### Gekozen fragment
Nog een vraag van de heer Van Haga: zou er in de EU niet meer aandacht moeten zijn voor het wegnemen van pullfactoren om irreguliere migratie tegen te gaan? U gebruikte het woord «ongewenste», maar ik gebruik «irreguliere». Zoals u weet is migratie gevolg van zowel pull als push. De pushfactor is – dat heb ik al een beetje beantwoord – gebrek aan perspectief. Dat is veelal de kern. Het gaat daarbij om banen, onderwijs, goede gezondheidszorg en vaak zorg om de volgende generatie: de kinderen. Je ziet dat vaak bij intern ontheemden en vluchtelingen. Zij willen vaak zelf nog terug naar het land van oorsprong, maar zij zeggen wegens het gebrek aan perspectief in de landen waarin ze langdurig worden opgevangen: het is het risico waard. We hebben al die verhalen gehoord. Ze zeggen: of ik nu verdrink of niet, ik heb nu een mensonwaardig bestaan; ik neem het risico. Het is heel fatalistisch en heel naar, maar het hoort bij de beschreven pushfactoren. Gebrek aan stabiliteit, vrede en veiligheid is natuurlijk ook altijd een factor.
De heer Van Haga (VVD):
Ik begrijp natuurlijk dat het een combinatie is van push en pull. Het is misschien een beetje flauw om de pull erbij te betrekken, want dat zit helemaal niet in uw portefeuille, maar we hebben wel invloed op de push. Ik begreep dat u dat goed ziet en dat u actief die pushfactoren ook gaat aanpakken, zodat we inderdaad de irreguliere migratie zoals u dat noemt kunnen verminderen. Dus dan zijn we het helemaal eens.
De voorzitter:
De Minister vervolgt haar beantwoording.
Minister Kaag:
Dan ga ik niet verder door over pull en push, want dan zijn we het met elkaar eens. Tenzij ik nog verdere uitleg moet geven. Dank u.

Verzamelde gegevens:

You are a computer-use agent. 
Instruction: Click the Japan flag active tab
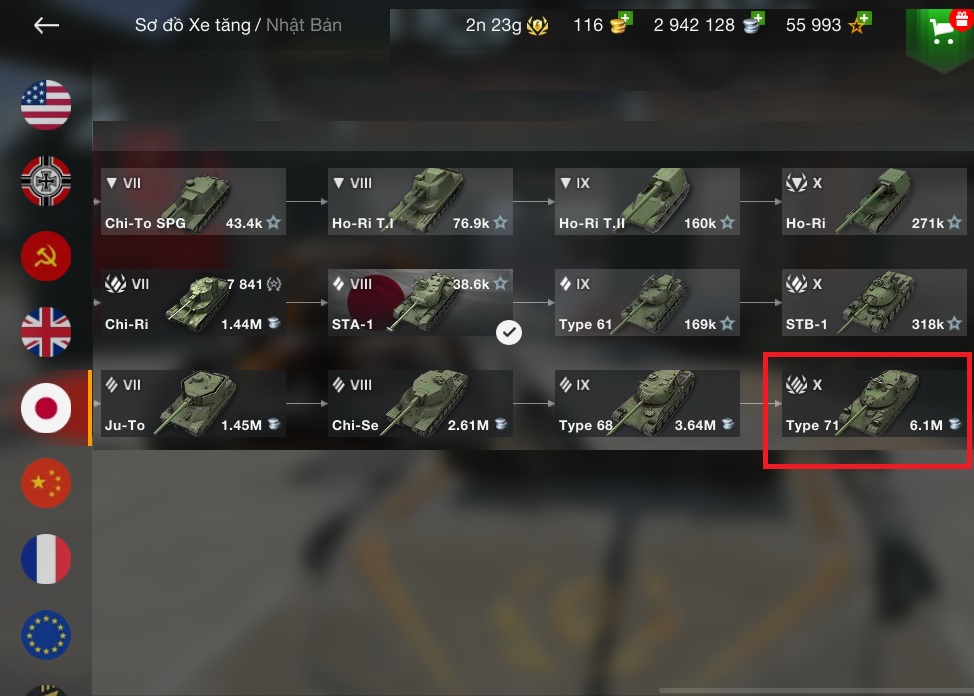[x=46, y=408]
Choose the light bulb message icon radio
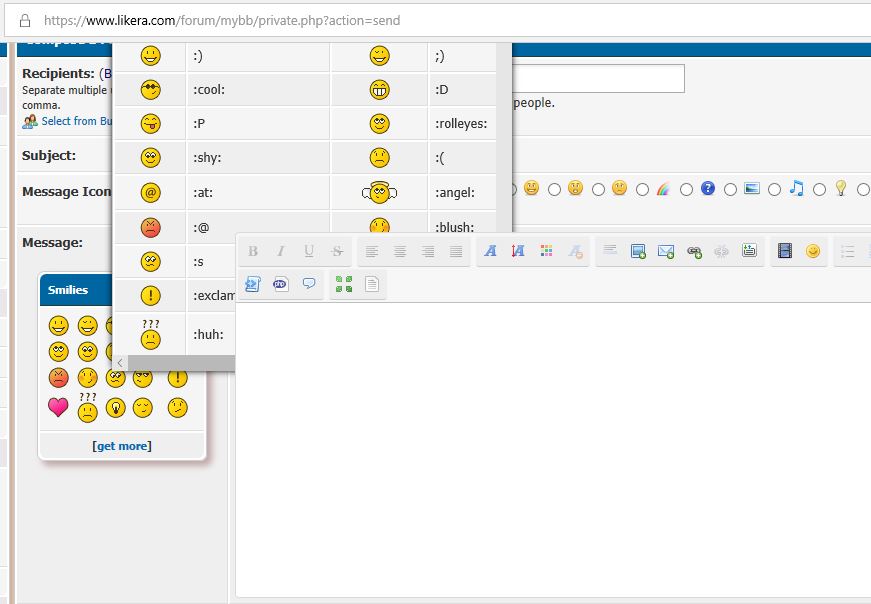Screen dimensions: 871x604 pos(819,189)
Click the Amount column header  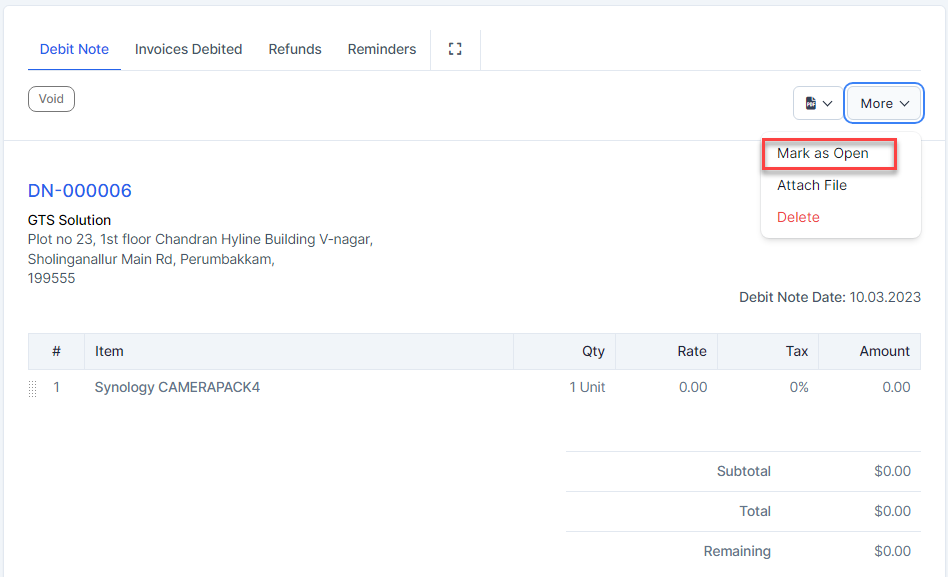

### Opdrachtenlijst
1. Beantwoord over het debatfragment over migratie de volgende vragen:
(a) Welk woord gebruikt de minister in plaats van «ongewenste»?
(b) Van welke partij is de heer Van Haga?
(c) Wat is volgens de minister veelal de kern van de pushfactor?
2. Schrijf het debatfragment over migratie verder, te beginnen na de laatste zin.

### Uitwerkingen oefening
1.
(a) «irreguliere»
(b) De VVD
(c) Gebrek aan perspectief

2.
Ik ga door op een vraag van mevrouw Kuik van het CDA hoe de financiering van het partnerschap gaat werken. Op dit moment worden de investeringen onder het huidig European Fund for Sustainable Development, het Europees Fonds voor duurzame ontwikkeling gedaan. Er zijn geen lidstatenbijdragen voor nodig, maar het wordt uit de EU-begroting gefinancierd. Dat vinden wij goed nieuws. Ik kom ook zo terug op het kopje MFK.
Dan heb ik ook een vraag van mevrouw Kuik over de situatie op de Griekse eilanden, inclusief de positie van vrouwen en meisjes. Ik denk dat we met zijn allen erkennen, en moeten erkennen helaas, dat de situatie daar een aanhoudend punt van zorg blijft. Het is ook een terugkerend punt in de contacten met de Griekse autoriteiten. Ik moet natuurlijk met name verwijzen naar de heer Harbers en natuurlijk ook naar collega Blok of naar premier Rutte, afhankelijk van de gesprekscontext. Collega Harbers zal natuurlijk met name spreken over versterking en het goed functioneren van het Griekse asielstelsel. Dat moet de basis zijn. Ik heb nog wat informatie, heel goed aangeleverd door de ambtenaren, maar ik vind het niet correct dat ik ga uitweiden op een terrein waar echt meneer Harbers waarschijnlijk op dit moment over spreekt of over één of twee uur. Maar ik erken, en ik zal ook weer terugkoppelen, dat ook in dit debat de enorme zorg is uitgesproken over de toch wel belabberde situatie, zoals we die ook zien via beelden en zoals wordt gerapporteerd. Het valt echter niet onder mijn mandaat, ook niet dat voor ODA-middelen.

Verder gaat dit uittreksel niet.